HBase: Powerset's BigTable

Jim Kellerman, a senior engineer at Powerset, has started an open source version of Google's BigTable, called HBase.

From the HBase wiki:
Design (and subsequently implement) a structured storage system as similar to Google's Bigtable as possible for the Hadoop environment. Both Google's Google File System and Hadoop's HDFS provide a mechanism to reliably store large amounts of data. However, there is not really a mechanism for organizing the data and accessing only the parts that are of interest to a particular application... Bigtable (and Hbase) provide a means for organizing and efficiently accessing these large data sets.
Current status:

As of this writing, there is just shy of 9000 lines of code in "src/contrib/hbase/src/java/org/apache/hadoop/hbase/" directory on the Hadoop SVN trunk.

There are also about 2500 lines of test cases.

All of the single-machine operations (safe-committing, merging, splitting, versioning, flushing, compacting, log-recovery) are complete, have been tested, and seem to work great.
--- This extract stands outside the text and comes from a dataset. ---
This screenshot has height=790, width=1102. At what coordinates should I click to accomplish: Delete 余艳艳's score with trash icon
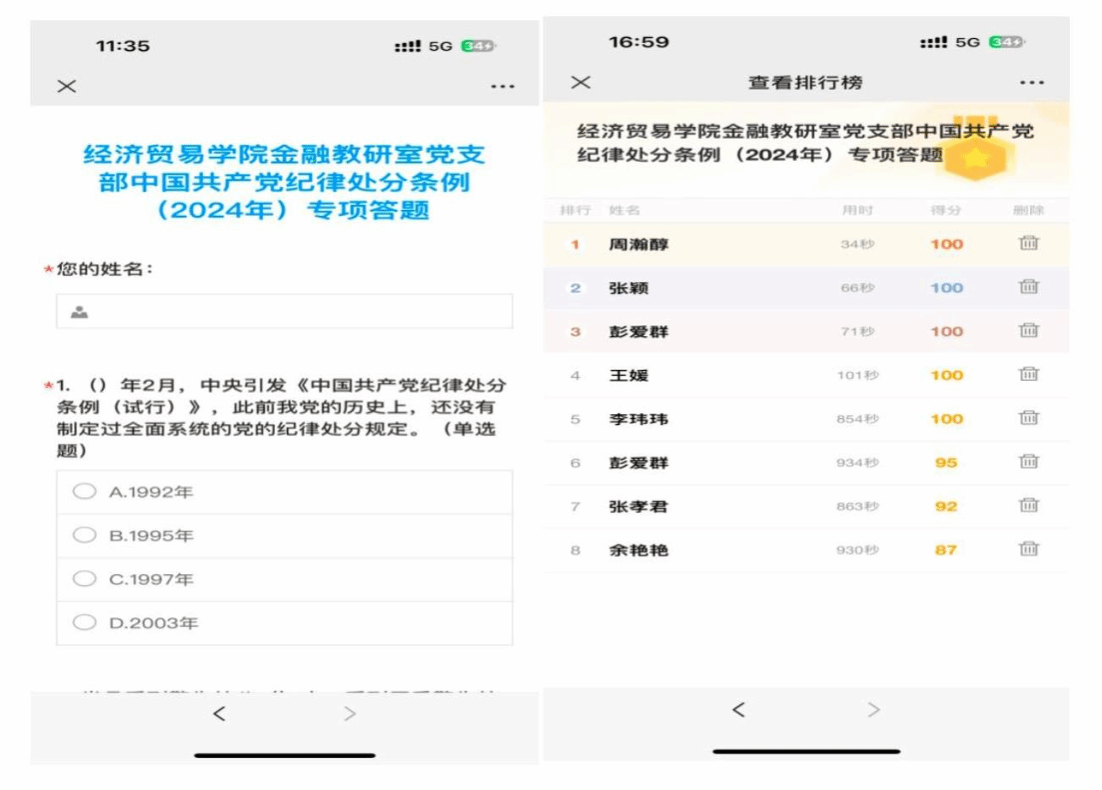(1028, 549)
The multi-machine stuff (the HMaster, the HRegionServer, and the HClient) are in the process of being debugged. And work is in progress to create scripts that will launch the HMaster and HRegionServer on a Hadoop cluster.

Jim became a committer on Hadoop (Doug Cutting and Yahoo's open source Map-Reduce framework) last week - congratulations!

Hopefully, it won't be long before HBase and the related Google clones mature and we have robust, open source, Java, implementations of much needed infrastructure: GFS (HDFS) , Map-Reduce (Hadoop), Sawzall (Pig, see my previous discussion), and BigTable (HBase). And we can thank Yahoo, Powerset, and the other supporters. Keep up the good work!